I'm going through the paper of D. Zagier on Short Proof of Prime Number Theorem. There it says in V that
$\Phi(s)=\int_1^\infty \frac{d\vartheta(x)}{x^s}$ . Can someone please explain in details why that is the case ?
And also how The Analytic Theorem is being applied here to the functions defined as f(t) and g(z) ?
MSE question link:
Newman's "Natural proof"(Analytic) of Prime Number Theorem (1980)
Edit: I have understood how the Analytic Theorem is being applied here but I am still unable to figure out about that integral. I saw a post mentioning that because $\vartheta(x)$ changes by $log(p)$ for primes only. I got that point but is their a way to formally proof that thing. Any relative reference is appreciated.
Thank you ,
Best Answer
This is a form of integration called Riemann-Stieltjes integration. In short, we define
$$ \int_a^b f(x) d g(x) = \sum f(c_j) \big( g(x_{j + 1}) - g(x_j) \big) $$
for partitions $a = x_0 < \cdots < x_n = b$ and points $c_j \in [x_j, x_{j + 1}]$. This is a weighted generalization of typical Riemann integration.
Concretely, we can think of this sort of integral as adding $f(x) \Delta(g(x))$ whenever $g(x)$ changes.
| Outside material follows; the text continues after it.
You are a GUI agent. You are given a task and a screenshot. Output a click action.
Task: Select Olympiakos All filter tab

Here, $\vartheta(x) = \sum_{p \leq x} \log p$ is the first Chebyshev function. Observe that this changes only on intervals $(p - \epsilon, p + \epsilon)$ when $p$ is prime (for sufficiently small $\epsilon$). Thus a Riemann-Stieltjes integral of the form
$$ \int_a^b f(x) d \vartheta(x)$$
for a continuous function $f$ on an interval $[a, b]$ (and where $p_1, \ldots, p_k$ are the primes in the interval $[a, b]$) will be the limit of partition terms that look like
$$ \sum_{j = 1}^k f(\alpha_j) \big( \vartheta(p_j + \epsilon) - \vartheta(p_j - \epsilon) \big) \to \sum_{j = 1}^k f(p_j) \log p_j.$$
Here, I write $\alpha_j$ to mean some number in $(p_j - \epsilon, p_j + \epsilon)$. As I've assumed $f$ is continuous, the limit as $\epsilon \to 0$ tends to $f(p_j)$. And the point is that for all $\epsilon > 0$, $\vartheta(p_j + \epsilon) - \vartheta(p_j - \epsilon) = \log p_j$ exactly. As $\vartheta(x)$ only changes around $p_j$, there is no other contribution to the integral.
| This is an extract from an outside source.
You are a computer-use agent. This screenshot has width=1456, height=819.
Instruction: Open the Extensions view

More explicitly, I have given an explicit limit of partitions of the interval $[a, b]$, consisting of $2\epsilon$ boxes around primes; and I claim that taking refinements of this partition (i.e. taking $\epsilon \to 0$) converges.
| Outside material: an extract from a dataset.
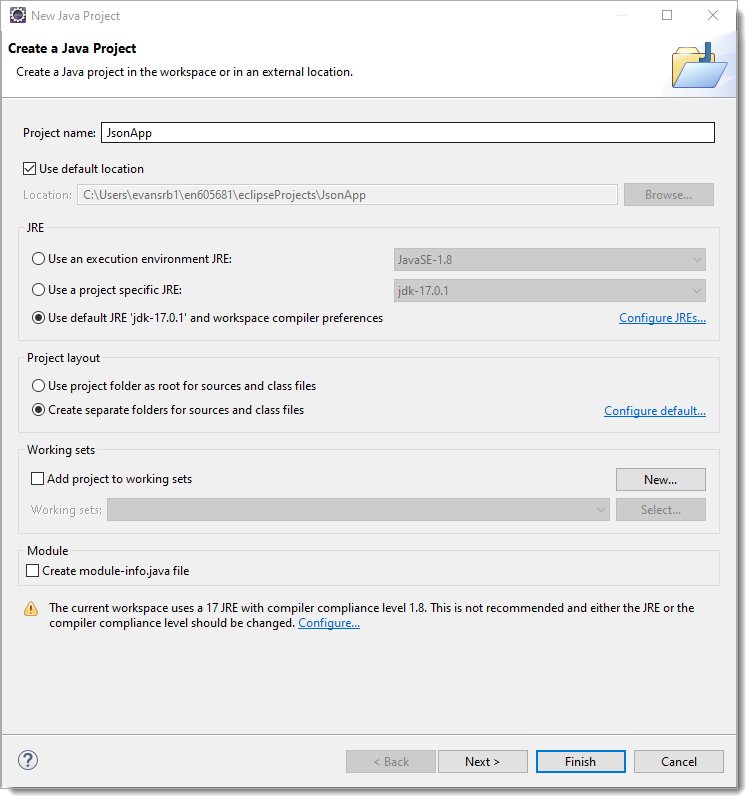
Task: Click the Java project folder wizard image
Action: tap(699, 66)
Applying this to $f(x) = x^{-s}$ and to the integral $\int_1^B x^{-s} d \vartheta(x)$ shows that
$$ \int_1^B \frac{d \vartheta(x)}{x^s} = \sum_{1 \leq p \leq B} \frac{\log p}{p^s}. $$
Taking the improper integral amounts to taking the limit as $B \to \infty$, which is equal to $\sum (\log p)/p^s$ as long as $s > 1$, which guarantees absolute convergence.